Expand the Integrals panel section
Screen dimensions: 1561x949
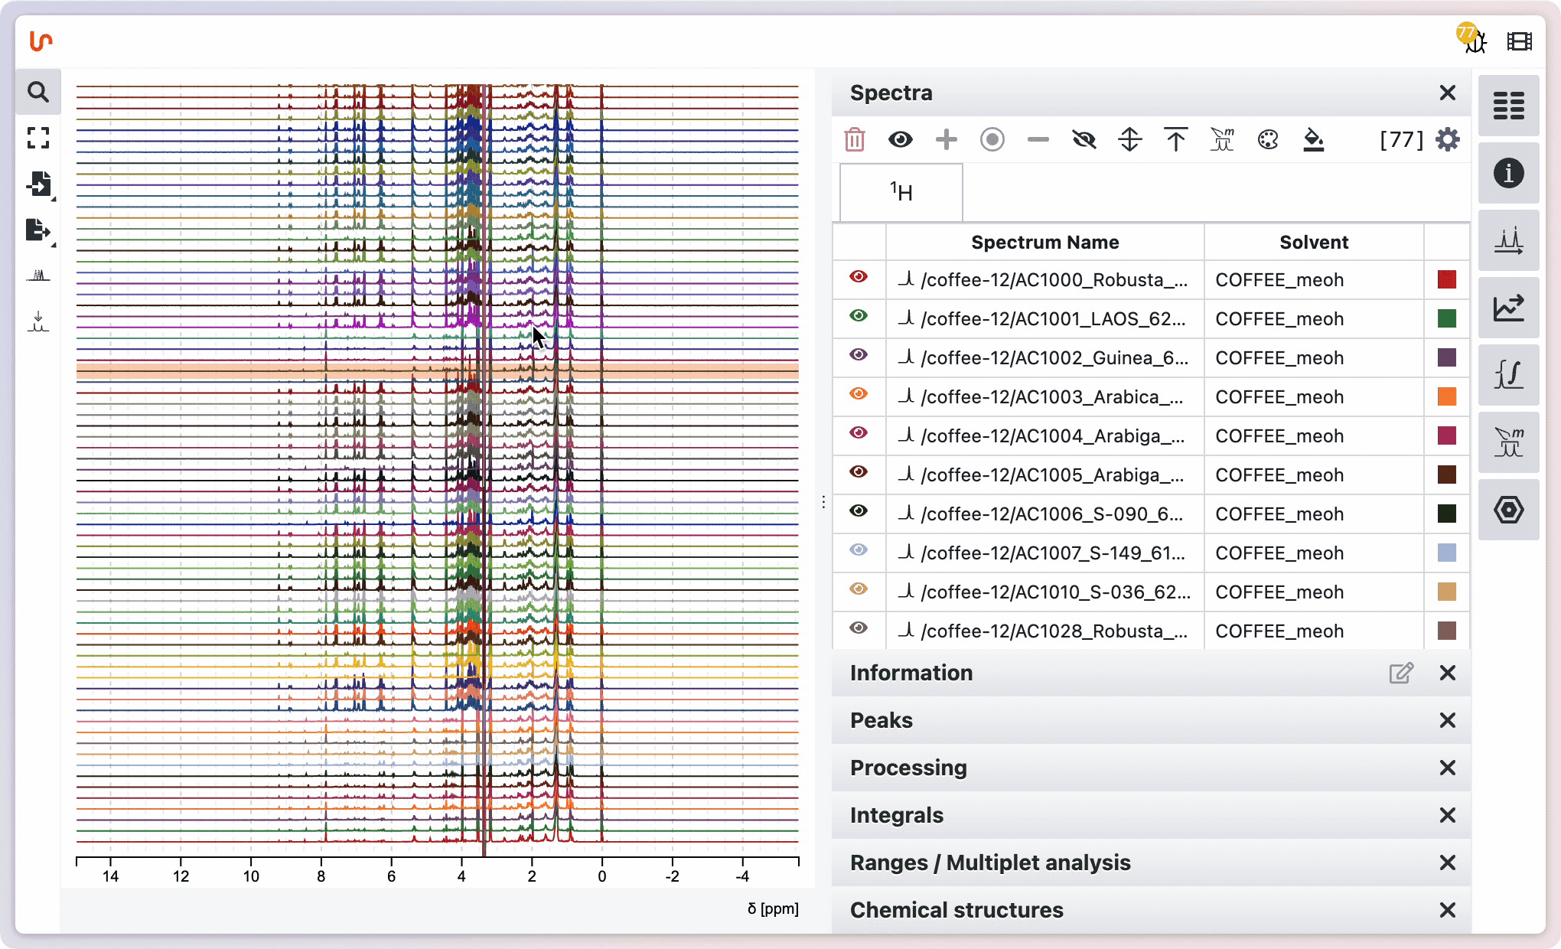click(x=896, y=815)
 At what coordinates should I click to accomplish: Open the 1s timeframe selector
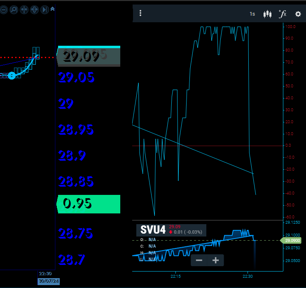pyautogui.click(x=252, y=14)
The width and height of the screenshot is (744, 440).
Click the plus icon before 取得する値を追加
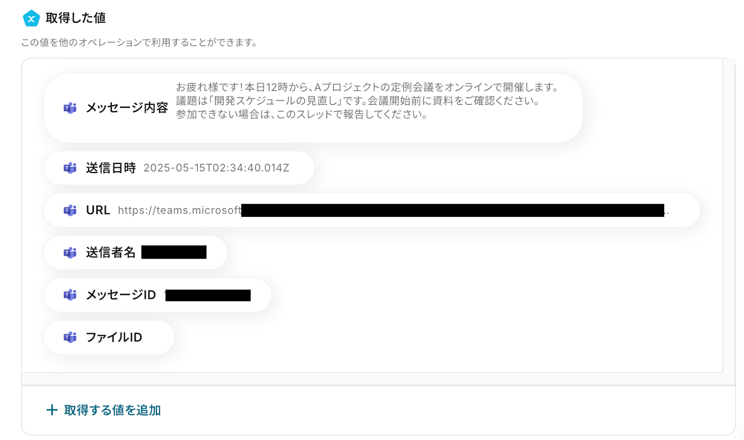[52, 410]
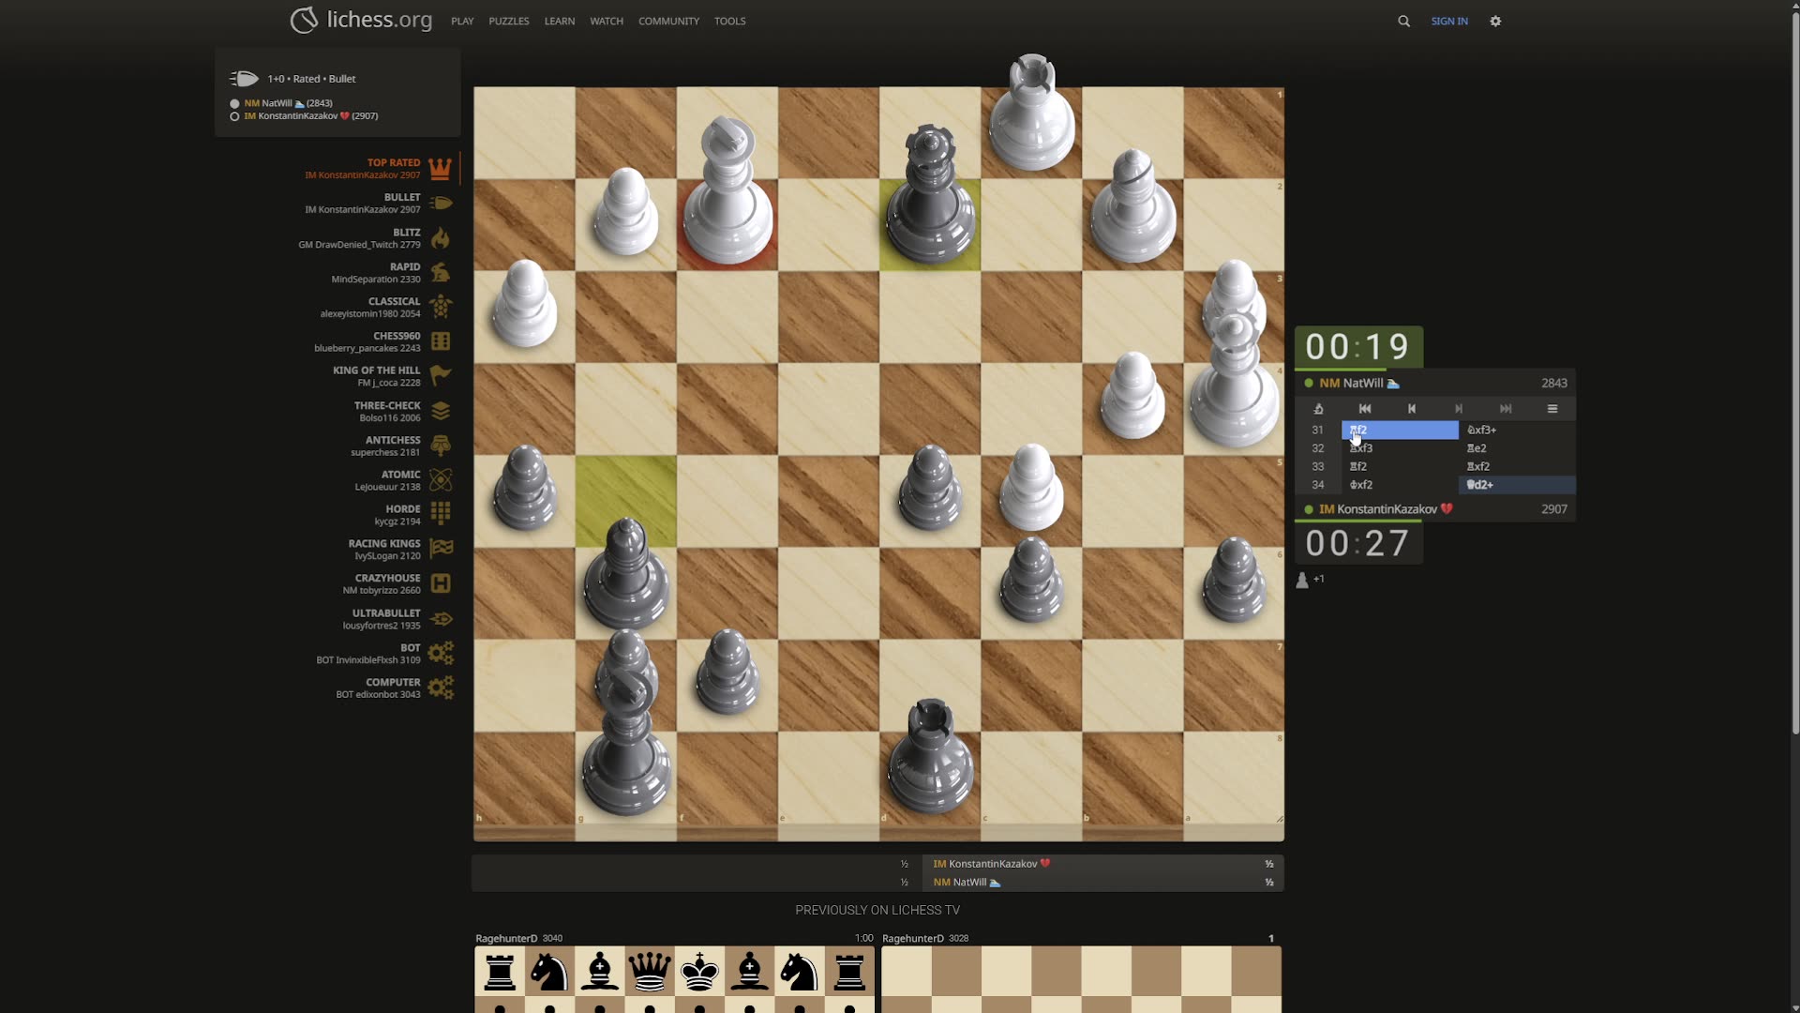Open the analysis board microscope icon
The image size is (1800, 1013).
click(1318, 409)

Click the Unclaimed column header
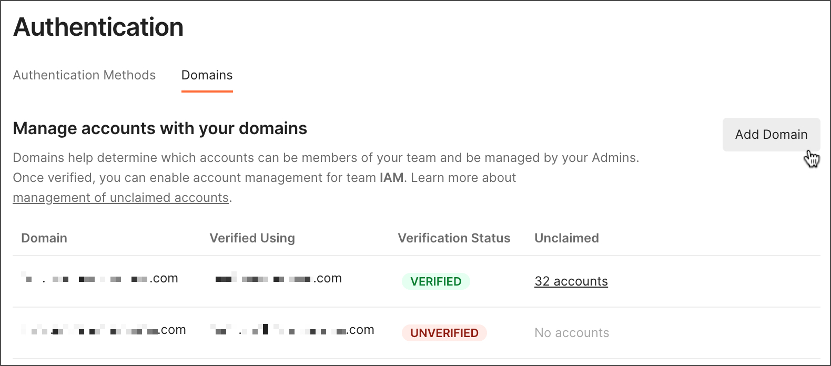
_____
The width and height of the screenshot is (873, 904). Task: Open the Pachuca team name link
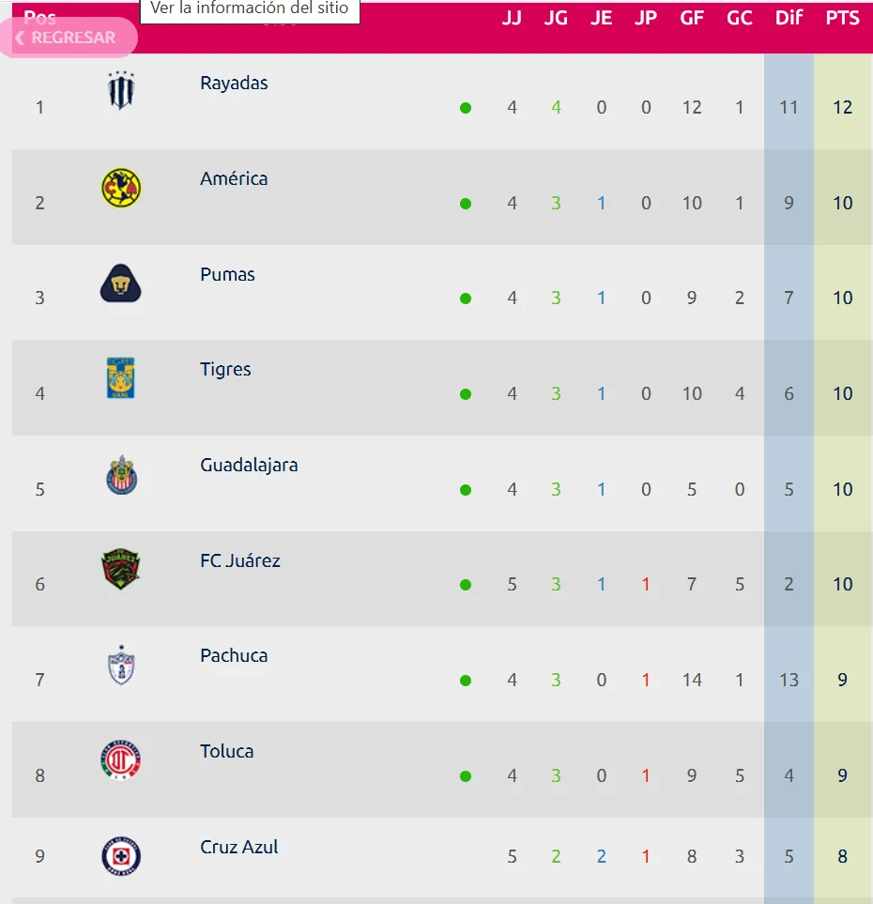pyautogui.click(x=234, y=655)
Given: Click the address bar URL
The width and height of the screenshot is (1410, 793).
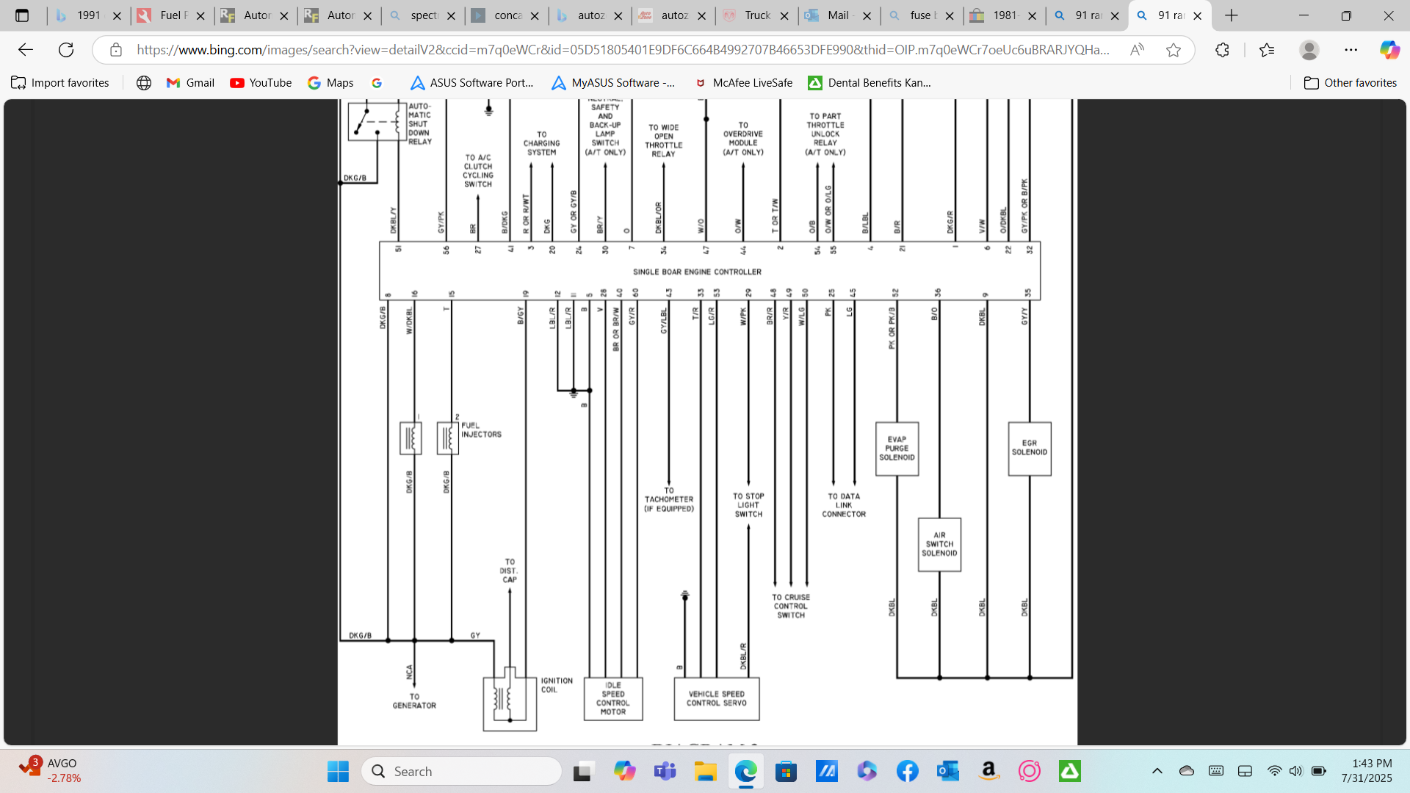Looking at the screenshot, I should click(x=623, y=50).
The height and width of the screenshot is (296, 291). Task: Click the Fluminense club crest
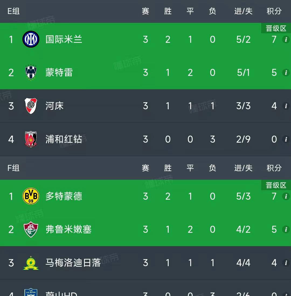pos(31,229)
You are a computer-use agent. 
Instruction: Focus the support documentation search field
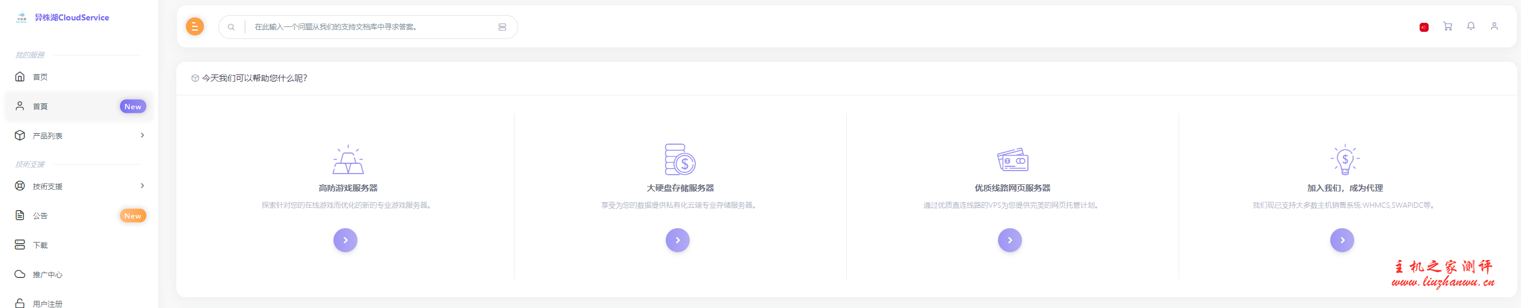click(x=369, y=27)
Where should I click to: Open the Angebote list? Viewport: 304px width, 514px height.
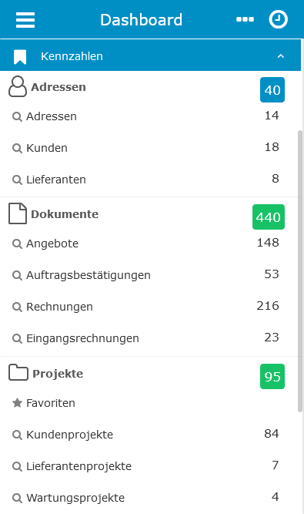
_____
[What the task asks]: Output the lines of data from the line containing "You are a computer-use agent." through the line containing "Where should I", inclusive, exactly as they appear, leaving out the pictures.

[Full output]:
You are a computer-use agent. 
Instruction: Focus the support documentation search field
click(x=369, y=27)
Where should I click to: Open the Angebote list? Viewport: 304px width, 514px height.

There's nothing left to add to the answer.